# WORKING DATA
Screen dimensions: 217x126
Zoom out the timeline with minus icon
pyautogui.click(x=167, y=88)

--

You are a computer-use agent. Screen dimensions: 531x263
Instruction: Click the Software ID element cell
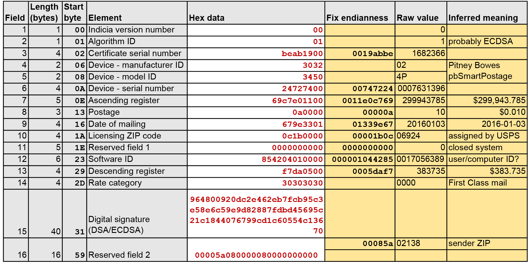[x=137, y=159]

...

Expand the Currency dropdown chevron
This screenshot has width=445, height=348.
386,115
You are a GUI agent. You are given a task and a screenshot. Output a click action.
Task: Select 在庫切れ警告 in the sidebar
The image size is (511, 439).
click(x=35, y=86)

# WHAT IS BEING ASKED
Which lines of the listing contain the word "agent"? Copy each of them.

# ANSWER BOX
You are a computer-use agent. Screen dimensions: 531x263
You are a GUI agent. You are given a task and a screenshot. Output a click action.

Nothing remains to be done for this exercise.